(Dataset records):
= = =
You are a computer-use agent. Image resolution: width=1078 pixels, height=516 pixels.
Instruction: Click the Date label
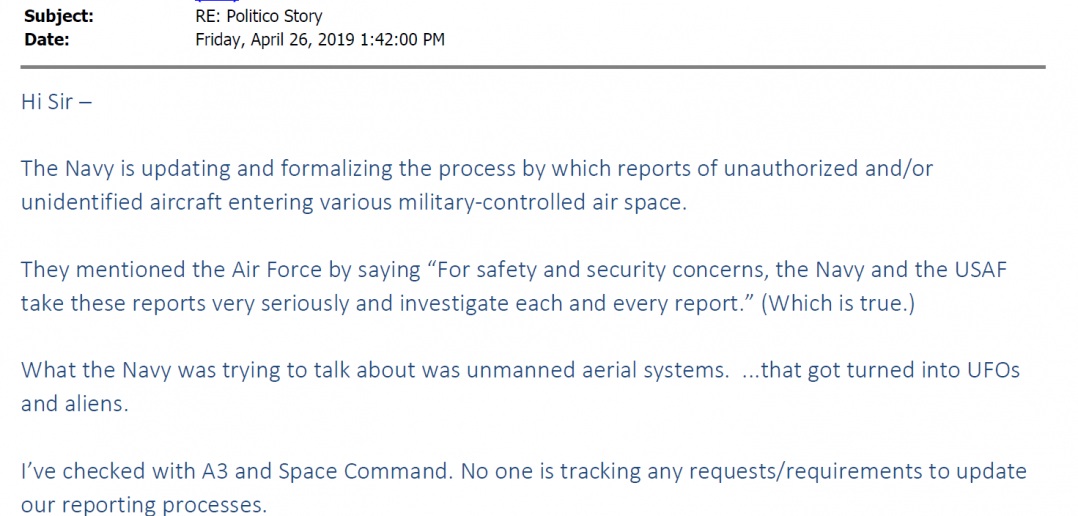pyautogui.click(x=47, y=40)
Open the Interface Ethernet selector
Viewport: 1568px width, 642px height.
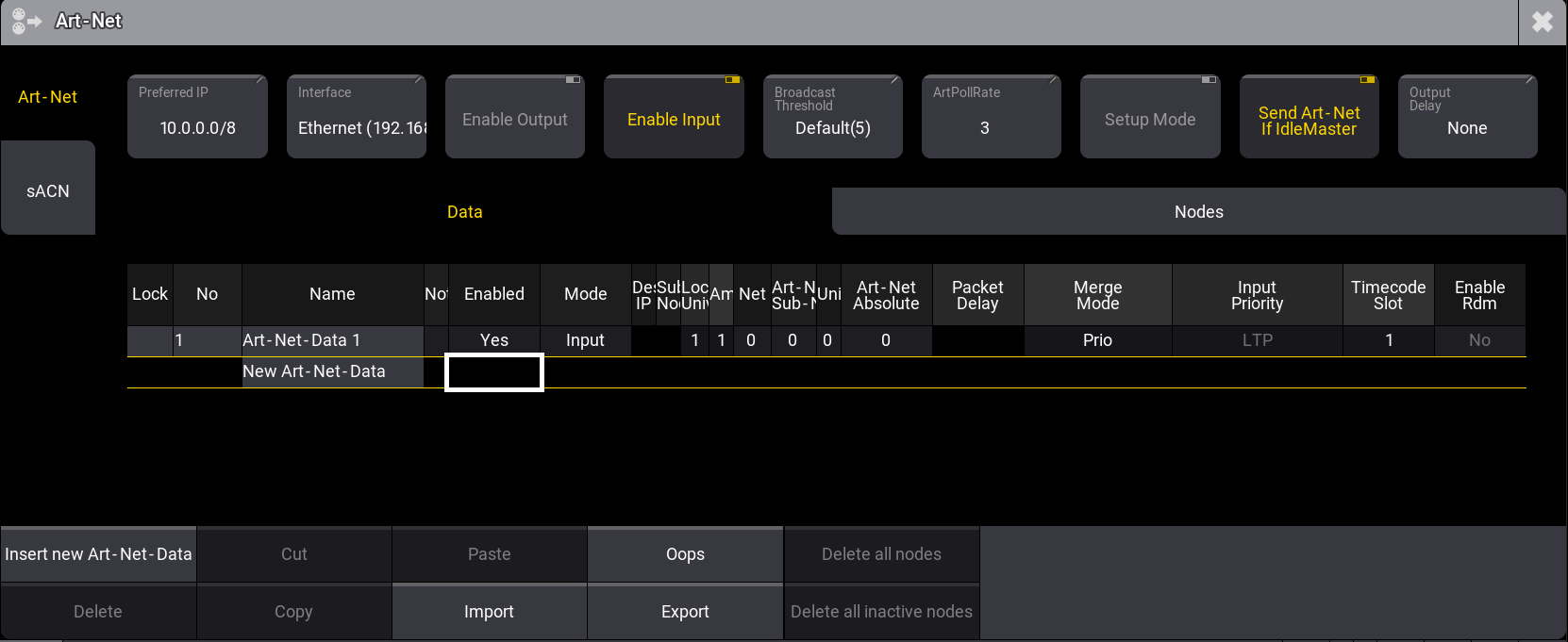click(357, 118)
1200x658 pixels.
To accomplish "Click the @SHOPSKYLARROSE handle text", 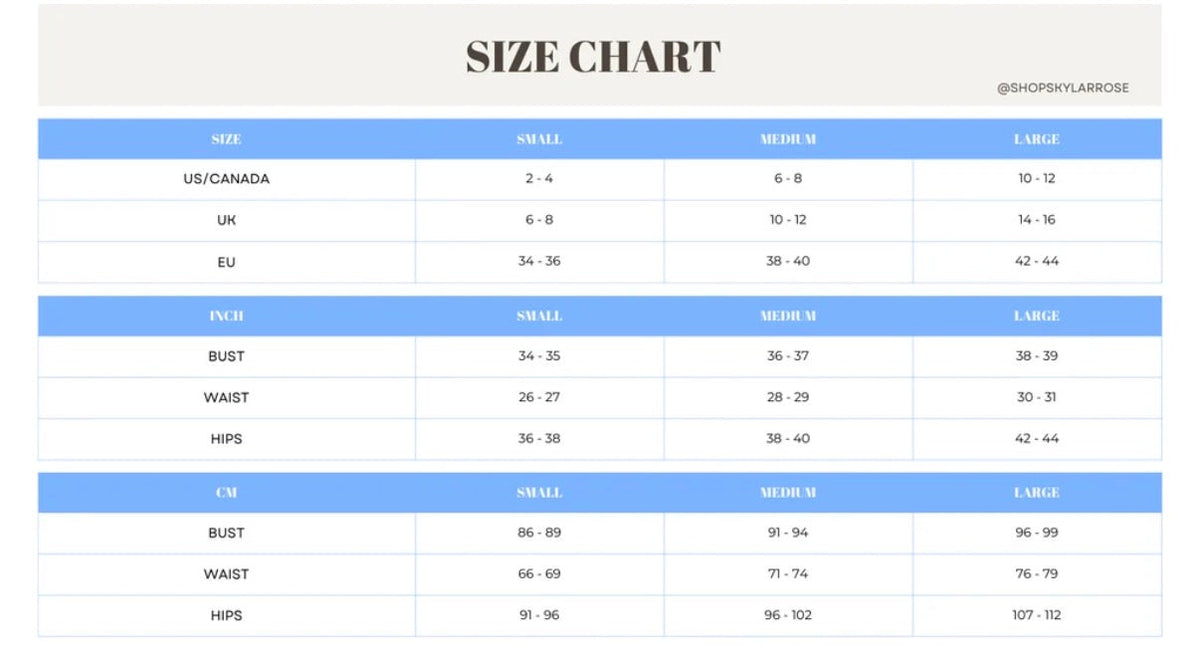I will 1063,88.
= = =
(Exercise goal): Your answer should be the lines above that contain the word "pixels", copied out.

(Solution for this problem):
You are a computer-use agent. Image resolution: width=1078 pixels, height=516 pixels.
1200x658 pixels.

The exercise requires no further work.